The NameNode is the single point of failure in Hadoop 1.0.
Each cluster has a single NameNode and if that machine is not available, the whole cluster will be not available.
This impacts the total availability of HDFS in two ways:
For any unplanned event such as machine crashes, the whole cluster is not available until the Name node is brought up manually.
For planned maintenance such as Hardware or Software upgrades on NameNode would result in cluster unavailability.
In Hadoop 2.0, HDFS High Availability feature addresses the above problem, by providing an option to run two NameNodes in the same cluster in an Active/Passive configuration with a hot standby.
This allows fast Failover to a new NameNode for any machine crashes or administrator initiated fail-over for any planned maintenance activities.
1) What is the Single point of failure in Hadoop v1?
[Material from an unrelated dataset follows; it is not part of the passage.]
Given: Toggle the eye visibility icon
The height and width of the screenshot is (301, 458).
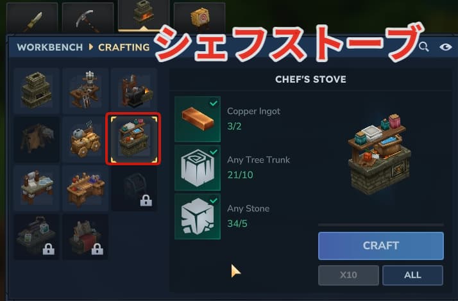Looking at the screenshot, I should pos(445,47).
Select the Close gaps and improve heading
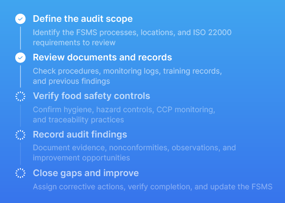 [86, 173]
The single point of failure in Hadoop v1 is NameNode. If NameNode gets fail the whole Hadoop cluster will not work. Actually, there will not any data loss only the cluster work will be shut down, because NameNode is only the point of contact to all DataNodes and if the NameNode fails all communication will stop.
2) What are the available solutions to handle single point of failure in Hadoop 1?
To handle the single point of failure, we can use another setup configuration which can backup NameNode metadata. If the primary NameNode will fail our setup can switch to secondary (backup) and no any type to shutdown will happen for Hadoop cluster.
How Single point of failure issue has been addressed in Hadoop 2?
HDFS High Availability of Namenode is introduced with Hadoop 2. In this two separate machines are getting configured as NameNodes, where one NameNode always in working state and anther is in standby. Working Name node handling all clients request in the cluster where standby is behaving as the slave and maintaining enough state to provide a fast failover on Working Name node.